▶ **THE TASK**
Rewrite the records below, swapping "field" for "input box" and keeping everything else unchanged. Omit the pictures.

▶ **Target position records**
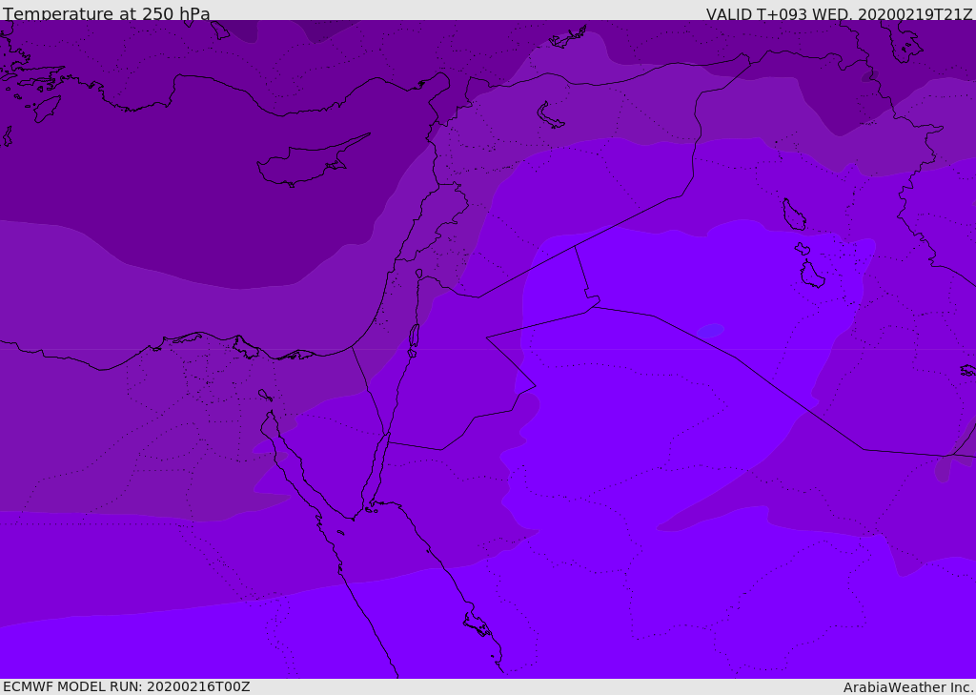Screen dimensions: 976x695
Task: Click the ECMWF MODEL RUN label
Action: tap(127, 686)
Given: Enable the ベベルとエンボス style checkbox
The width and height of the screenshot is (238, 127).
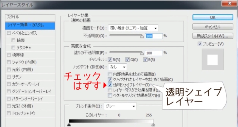Looking at the screenshot, I should [x=9, y=33].
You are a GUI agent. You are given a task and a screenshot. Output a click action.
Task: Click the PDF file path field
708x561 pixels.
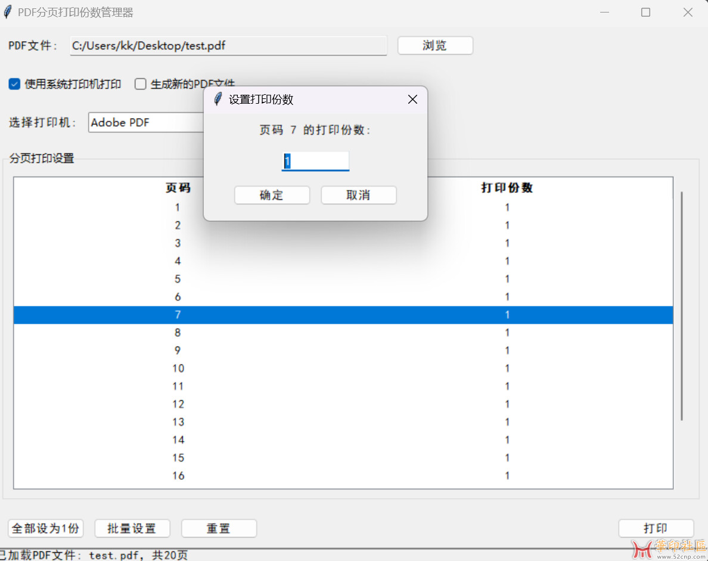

▶ **ANSWER TO THIS EXERCISE**
Screen dimensions: 976x695
Task: Click the ECMWF MODEL RUN label
Action: tap(127, 686)
Given: Enable the ベベルとエンボス style checkbox
The width and height of the screenshot is (238, 127).
Looking at the screenshot, I should [x=9, y=33].
You are a GUI agent. You are given a task and a screenshot. Output a click action.
Task: Click the PDF file path input box
708x561 pixels.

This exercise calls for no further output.